Work instructions. Determine the number of lines below that contain "agent". Write nothing but that number.

Given entries.
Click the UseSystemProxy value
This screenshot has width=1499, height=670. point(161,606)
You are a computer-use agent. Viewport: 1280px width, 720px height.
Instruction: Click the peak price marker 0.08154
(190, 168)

* * *

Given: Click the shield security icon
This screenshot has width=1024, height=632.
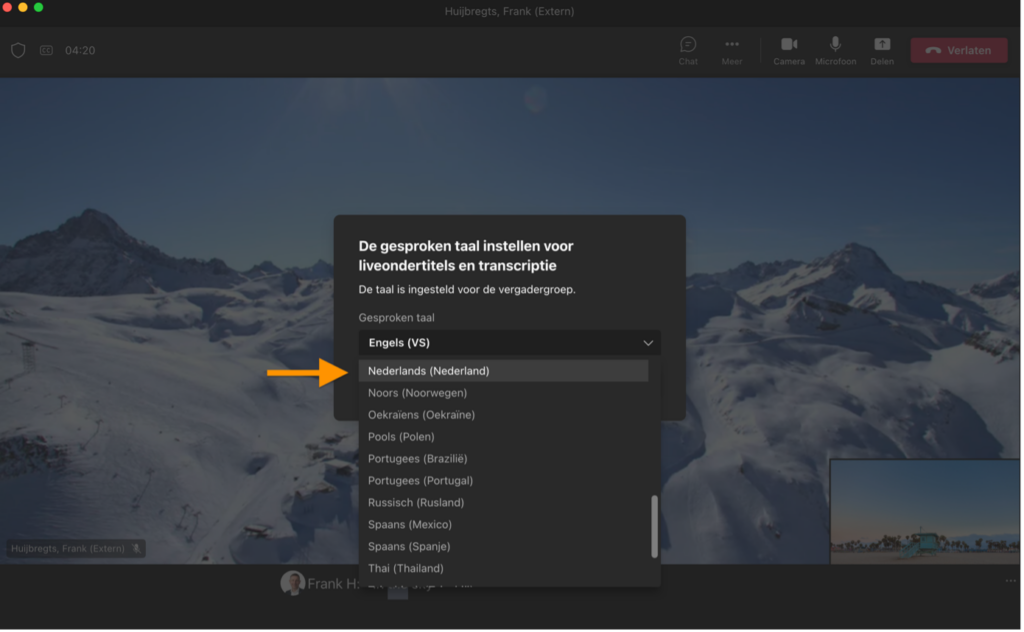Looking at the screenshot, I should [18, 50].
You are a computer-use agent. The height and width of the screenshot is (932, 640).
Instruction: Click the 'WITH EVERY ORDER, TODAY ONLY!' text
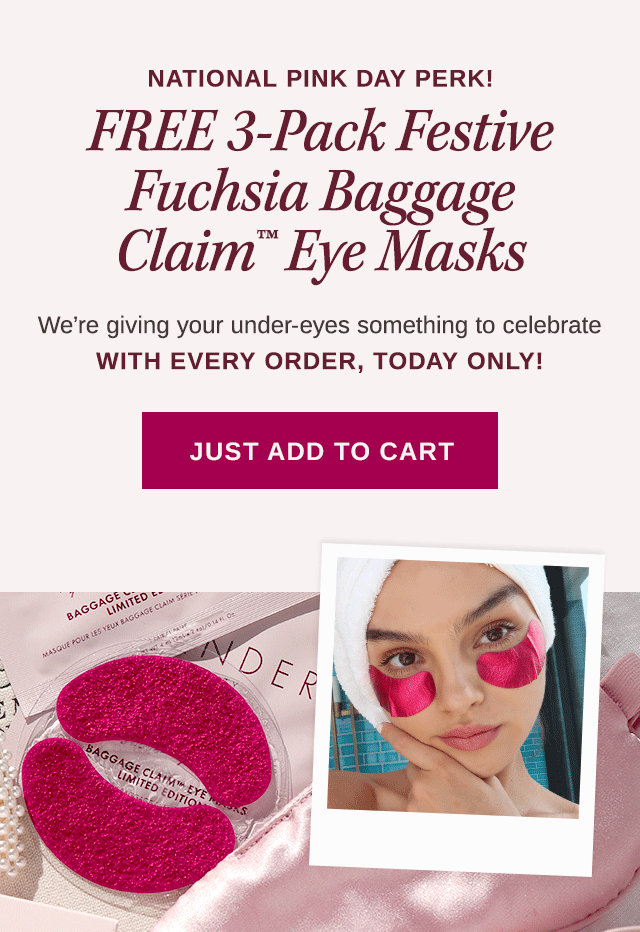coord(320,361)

* * *

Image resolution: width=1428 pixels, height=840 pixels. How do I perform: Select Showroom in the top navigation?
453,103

Result of this exercise. 2